Riding horses in Tibet
Someone in the train station spoke enough English to get us around the cities of China, but this was the countryside, just across the border into Tibet, and we’d signed up for a day on horseback. Would we find ourselves adrift, clueless and helpless, at the mercy of drugged-out foreigners with whom we couldn’t exchange a single word of common language?
Our guide with a car mostly spoke cigarette, we never found out if he spoke English too because ten minutes later he passed us off to the guy with the horses. He was clearly fluent in smiling. He pointed at our feet, then up the steep road, where locals in colorful robes were already walking, some with packages of food tucked under their arms.
It was tempting to grump about walking with three horses behind us, but who can gripe on a perfect day in a gorgeous land on a fascinating trip with a wonderful loved one? Or maybe it was just the altitude.
At the end of the pavement, all the houses behind us and only hills ahead, we mounted up. There on the verge of town, the other walkers were stopping at graves and headstones, opening their packages of food, visiting the graves of those who used to live here. The sky was a wholehearted blue above the terracotta red soil, and the same sort of boisterous white clouds I grew up with in California were indolent and relaxed overhead, while locals were going about their lives without any interest in the two visitors. I could smell the horse’s skin as it warmed in the sun. My entire being felt like one big smile.
The valley stretched out as we climbed, its river curving like the natural version of the rail line being built alongside it, and we got to know our mounts. They were amiable equines, content to amble along, stopping now and then to munch the softly spikey leaves of the abundant weeds.
Up over the ridge to reach the next valley, this one more Tibetan somehow, thinner river, no railroad, a few figures in colorful cloth moving about while prayer flags leaned with the shy breeze. We reached the edge of a small town and Smiles gestured us to dismount, then waved down the road. So we went. Found a temple. Perhaps a full monastery? No one was around to explain the status of the colorful buildings fading in the sun, nor the freshly poured gray concrete of new construction alongside. When we got back he’d made soup on a wood fire and we all slurped starchy noodles together.
The way home was still beautiful, with the added sensations of sunburned hands on the reins and creaking sinews in the legs, the sort of pains you enjoy because they mean you’re doing something interesting, but there was another change. The horses were getting weird. They seemed nervous, sometimes creeping each other out with passes that stalled and got defensive, until they would startle and rush to the razor cliff edge together, me sawing the reins while the guide gave an increasingly tired hu-chu-chu-chyuh!
After crossing back over the ridge, Smiles waved us to dismount as we passed through some rugged crags. On the other side he waved that we could get back on, but L had the sense to decline. But I’d signed on for a day of horses, not sure when the next chance would be, so I’d ride horses. I got back on.
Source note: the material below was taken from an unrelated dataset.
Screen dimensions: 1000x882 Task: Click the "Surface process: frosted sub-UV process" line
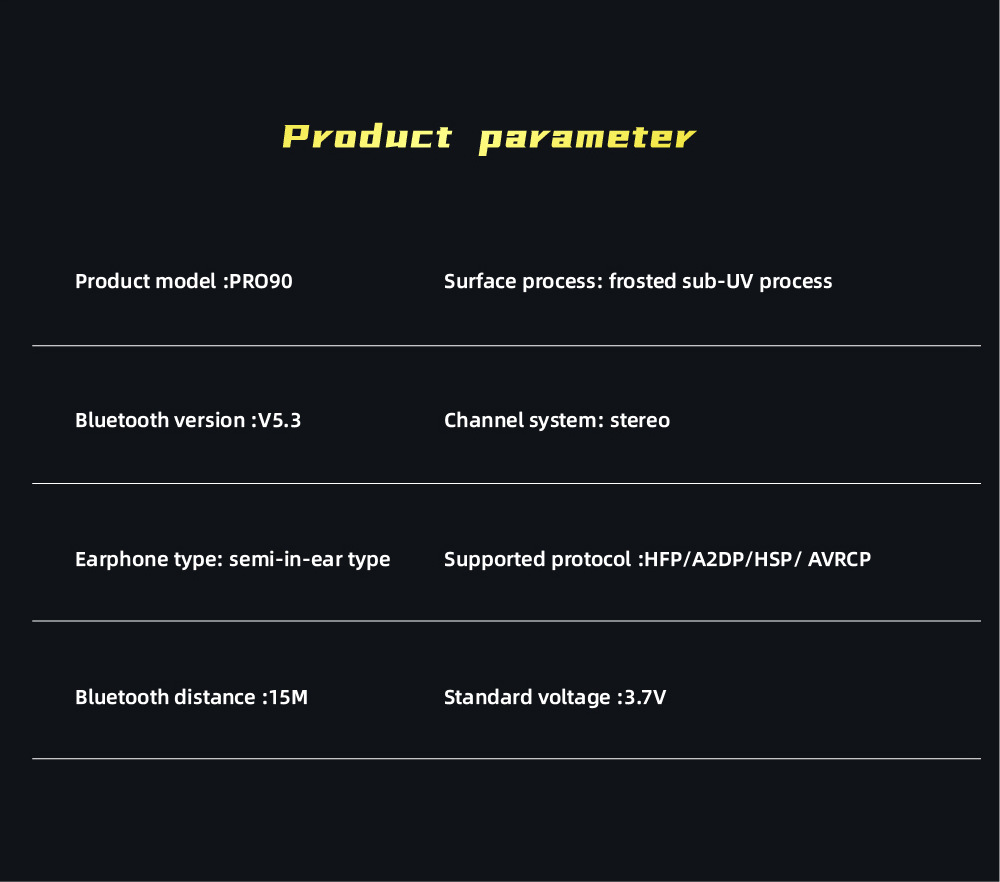pos(638,281)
Immediately we went for the cliff edge. I swear we were hanging over the edge. Hu-chu-chyah-chyah! L looked alarmed. “Are you sure you want to ride that thing? It’s behaving almost as if…”
We looked at the weeds the horses had been eating all morning. Yup. Ditch weed. Marijuana. Could that affect a horse? I was about to ask when my valiant stoned steed bolted up the hillside. Away from the edge, but right into a tree. A low tree. Whose branches were just over the horses shoulders, meaning I was entirely inside the thing, carried resolutely forward by my horse in an impressive crackle of snapping branches and poking parts.
I coerced us back to the path and dismounted, hardly feeling like a competent knight in shining armor. Especially given the fact that I know appeared to be wearing just that. I gleamed with an iridescent coat of shining scales. With legs.
Maybe it was breeding season for that particular species of beetle, or maybe I was just lucky. But I was now covered in about a hundred Tibetan insects that I could see, an unknown number that I could not.
As my horse walked towards the cliff again, I took a minute to savor the joys of travel, the way it gifts you unexpected experiences like new friends, great meals, and pothead ponies who carry you into bug infested forests. No English necessary.